Please convert every one of the entries below into a Markdown table with the columns Row and Entry, numbering each line in Row and placing the line itself in Entry, and omit blank lines.

* Begin INFORMATION SHOWN *

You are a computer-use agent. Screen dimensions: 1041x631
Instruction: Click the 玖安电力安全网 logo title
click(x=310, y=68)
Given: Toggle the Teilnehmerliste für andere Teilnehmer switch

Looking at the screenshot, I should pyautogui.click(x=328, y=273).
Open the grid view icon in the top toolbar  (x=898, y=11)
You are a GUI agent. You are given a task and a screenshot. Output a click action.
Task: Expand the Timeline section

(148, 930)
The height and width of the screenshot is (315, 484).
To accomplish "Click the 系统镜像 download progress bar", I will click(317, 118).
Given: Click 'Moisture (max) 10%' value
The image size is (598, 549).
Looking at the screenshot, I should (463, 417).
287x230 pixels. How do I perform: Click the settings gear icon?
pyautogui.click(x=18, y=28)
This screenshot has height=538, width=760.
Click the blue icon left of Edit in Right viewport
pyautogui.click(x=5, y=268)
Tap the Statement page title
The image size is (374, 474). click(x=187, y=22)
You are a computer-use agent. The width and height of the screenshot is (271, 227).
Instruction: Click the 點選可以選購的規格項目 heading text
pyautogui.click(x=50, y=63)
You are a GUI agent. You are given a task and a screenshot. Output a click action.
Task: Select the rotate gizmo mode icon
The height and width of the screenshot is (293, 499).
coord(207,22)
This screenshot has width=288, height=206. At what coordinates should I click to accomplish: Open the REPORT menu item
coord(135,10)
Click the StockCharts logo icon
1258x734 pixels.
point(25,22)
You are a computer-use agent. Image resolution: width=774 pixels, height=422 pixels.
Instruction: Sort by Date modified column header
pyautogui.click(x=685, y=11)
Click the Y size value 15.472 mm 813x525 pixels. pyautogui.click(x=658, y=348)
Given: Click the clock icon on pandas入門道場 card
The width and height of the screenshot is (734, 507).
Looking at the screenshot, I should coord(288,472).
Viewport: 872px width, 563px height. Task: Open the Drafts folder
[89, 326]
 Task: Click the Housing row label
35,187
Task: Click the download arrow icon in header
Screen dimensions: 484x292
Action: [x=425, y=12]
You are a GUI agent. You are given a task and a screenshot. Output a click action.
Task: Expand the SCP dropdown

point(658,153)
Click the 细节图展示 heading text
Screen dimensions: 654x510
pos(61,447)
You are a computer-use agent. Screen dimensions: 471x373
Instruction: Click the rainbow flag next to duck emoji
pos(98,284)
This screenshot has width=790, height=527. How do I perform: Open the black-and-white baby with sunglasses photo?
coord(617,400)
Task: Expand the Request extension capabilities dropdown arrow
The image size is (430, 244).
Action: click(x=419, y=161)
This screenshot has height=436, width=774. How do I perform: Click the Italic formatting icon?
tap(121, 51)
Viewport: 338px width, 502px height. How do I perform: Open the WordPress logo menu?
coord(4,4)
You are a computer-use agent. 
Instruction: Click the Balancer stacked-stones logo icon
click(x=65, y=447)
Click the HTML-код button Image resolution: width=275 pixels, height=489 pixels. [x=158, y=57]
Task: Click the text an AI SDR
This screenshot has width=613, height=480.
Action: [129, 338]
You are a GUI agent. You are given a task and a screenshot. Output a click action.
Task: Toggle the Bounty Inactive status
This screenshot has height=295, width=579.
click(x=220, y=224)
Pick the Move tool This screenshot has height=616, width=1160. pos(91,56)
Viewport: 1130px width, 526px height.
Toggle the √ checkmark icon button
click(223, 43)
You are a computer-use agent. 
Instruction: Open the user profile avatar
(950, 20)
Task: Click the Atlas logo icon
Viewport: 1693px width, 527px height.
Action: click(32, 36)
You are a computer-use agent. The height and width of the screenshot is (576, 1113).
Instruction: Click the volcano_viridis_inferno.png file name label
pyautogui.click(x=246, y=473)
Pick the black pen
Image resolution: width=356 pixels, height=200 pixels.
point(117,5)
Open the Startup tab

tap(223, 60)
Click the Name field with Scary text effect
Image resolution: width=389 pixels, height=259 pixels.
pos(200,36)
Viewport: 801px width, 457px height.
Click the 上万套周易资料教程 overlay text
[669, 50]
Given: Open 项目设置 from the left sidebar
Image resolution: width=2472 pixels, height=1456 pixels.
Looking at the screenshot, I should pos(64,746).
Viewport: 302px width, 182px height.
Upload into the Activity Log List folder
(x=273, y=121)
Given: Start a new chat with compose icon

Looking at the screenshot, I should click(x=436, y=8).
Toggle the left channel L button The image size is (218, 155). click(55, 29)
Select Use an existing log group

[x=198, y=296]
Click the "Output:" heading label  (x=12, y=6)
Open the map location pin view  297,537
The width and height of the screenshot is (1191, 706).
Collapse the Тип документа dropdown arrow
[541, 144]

* End INFORMATION SHOWN *

**OUTPUT BELOW**:
| Row | Entry |
|---|---|
| 1 | You are a computer-use agent. Screen dimensions: 1041x631 |
| 2 | Instruction: Click the 玖安电力安全网 logo title |
| 3 | click(x=310, y=68) |
| 4 | Given: Toggle the Teilnehmerliste für andere Teilnehmer switch |
| 5 | Looking at the screenshot, I should pyautogui.click(x=328, y=273). |
| 6 | Open the grid view icon in the top toolbar  (x=898, y=11) |
| 7 | You are a GUI agent. You are given a task and a screenshot. Output a click action. |
| 8 | Task: Expand the Timeline section |
| 9 | (148, 930) |
| 10 | The height and width of the screenshot is (315, 484). |
| 11 | To accomplish "Click the 系统镜像 download progress bar", I will click(317, 118). |
| 12 | Given: Click 'Moisture (max) 10%' value |
| 13 | The image size is (598, 549). |
| 14 | Looking at the screenshot, I should (463, 417). |
| 15 | 287x230 pixels. How do I perform: Click the settings gear icon? |
| 16 | pyautogui.click(x=18, y=28) |
| 17 | This screenshot has height=538, width=760. |
| 18 | Click the blue icon left of Edit in Right viewport |
| 19 | pyautogui.click(x=5, y=268) |
| 20 | Tap the Statement page title |
| 21 | The image size is (374, 474). click(x=187, y=22) |
| 22 | You are a computer-use agent. The width and height of the screenshot is (271, 227). |
| 23 | Instruction: Click the 點選可以選購的規格項目 heading text |
| 24 | pyautogui.click(x=50, y=63) |
| 25 | You are a GUI agent. You are given a task and a screenshot. Output a click action. |
| 26 | Task: Select the rotate gizmo mode icon |
| 27 | The height and width of the screenshot is (293, 499). |
| 28 | coord(207,22) |
| 29 | This screenshot has width=288, height=206. At what coordinates should I click to accomplish: Open the REPORT menu item |
| 30 | coord(135,10) |
| 31 | Click the StockCharts logo icon |
| 32 | 1258x734 pixels. |
| 33 | point(25,22) |
| 34 | You are a computer-use agent. Image resolution: width=774 pixels, height=422 pixels. |
| 35 | Instruction: Sort by Date modified column header |
| 36 | pyautogui.click(x=685, y=11) |
| 37 | Click the Y size value 15.472 mm 813x525 pixels. pyautogui.click(x=658, y=348) |
| 38 | Given: Click the clock icon on pandas入門道場 card |
| 39 | The width and height of the screenshot is (734, 507). |
| 40 | Looking at the screenshot, I should coord(288,472). |
| 41 | Viewport: 872px width, 563px height. Task: Open the Drafts folder |
| 42 | [89, 326] |
| 43 |  Task: Click the Housing row label |
| 44 | 35,187 |
| 45 | Task: Click the download arrow icon in header |
| 46 | Screen dimensions: 484x292 |
| 47 | Action: [x=425, y=12] |
| 48 | You are a GUI agent. You are given a task and a screenshot. Output a click action. |
| 49 | Task: Expand the SCP dropdown |
| 50 | point(658,153) |
| 51 | Click the 细节图展示 heading text |
| 52 | Screen dimensions: 654x510 |
| 53 | pos(61,447) |
| 54 | You are a computer-use agent. Screen dimensions: 471x373 |
| 55 | Instruction: Click the rainbow flag next to duck emoji |
| 56 | pos(98,284) |
| 57 | This screenshot has width=790, height=527. How do I perform: Open the black-and-white baby with sunglasses photo? |
| 58 | coord(617,400) |
| 59 | Task: Expand the Request extension capabilities dropdown arrow |
| 60 | The image size is (430, 244). |
| 61 | Action: click(x=419, y=161) |
| 62 | This screenshot has height=436, width=774. How do I perform: Click the Italic formatting icon? |
| 63 | tap(121, 51) |
| 64 | Viewport: 338px width, 502px height. How do I perform: Open the WordPress logo menu? |
| 65 | coord(4,4) |
| 66 | You are a computer-use agent.  |
| 67 | Instruction: Click the Balancer stacked-stones logo icon |
| 68 | click(x=65, y=447) |
| 69 | Click the HTML-код button Image resolution: width=275 pixels, height=489 pixels. [x=158, y=57] |
| 70 | Task: Click the text an AI SDR |
| 71 | This screenshot has width=613, height=480. |
| 72 | Action: [129, 338] |
| 73 | You are a GUI agent. You are given a task and a screenshot. Output a click action. |
| 74 | Task: Toggle the Bounty Inactive status |
| 75 | This screenshot has height=295, width=579. |
| 76 | click(x=220, y=224) |
| 77 | Pick the Move tool This screenshot has height=616, width=1160. pos(91,56) |
| 78 | Viewport: 1130px width, 526px height. |
| 79 | Toggle the √ checkmark icon button |
| 80 | click(223, 43) |
| 81 | You are a computer-use agent.  |
| 82 | Instruction: Open the user profile avatar |
| 83 | (950, 20) |
| 84 | Task: Click the Atlas logo icon |
| 85 | Viewport: 1693px width, 527px height. |
| 86 | Action: click(32, 36) |
| 87 | You are a computer-use agent. The height and width of the screenshot is (576, 1113). |
| 88 | Instruction: Click the volcano_viridis_inferno.png file name label |
| 89 | pyautogui.click(x=246, y=473) |
| 90 | Pick the black pen |
| 91 | Image resolution: width=356 pixels, height=200 pixels. |
| 92 | point(117,5) |
| 93 | Open the Startup tab |
| 94 | tap(223, 60) |
| 95 | Click the Name field with Scary text effect |
| 96 | Image resolution: width=389 pixels, height=259 pixels. |
| 97 | pos(200,36) |
| 98 | Viewport: 801px width, 457px height. |
| 99 | Click the 上万套周易资料教程 overlay text |
| 100 | [669, 50] |
| 101 | Given: Open 项目设置 from the left sidebar |
| 102 | Image resolution: width=2472 pixels, height=1456 pixels. |
| 103 | Looking at the screenshot, I should pos(64,746). |
| 104 | Viewport: 302px width, 182px height. |
| 105 | Upload into the Activity Log List folder |
| 106 | (x=273, y=121) |
| 107 | Given: Start a new chat with compose icon |
| 108 | Looking at the screenshot, I should click(x=436, y=8). |
| 109 | Toggle the left channel L button The image size is (218, 155). click(55, 29) |
| 110 | Select Use an existing log group |
| 111 | [x=198, y=296] |
| 112 | Click the "Output:" heading label  (x=12, y=6) |
| 113 | Open the map location pin view  297,537 |
| 114 | The width and height of the screenshot is (1191, 706). |
| 115 | Collapse the Тип документа dropdown arrow |
| 116 | [541, 144] |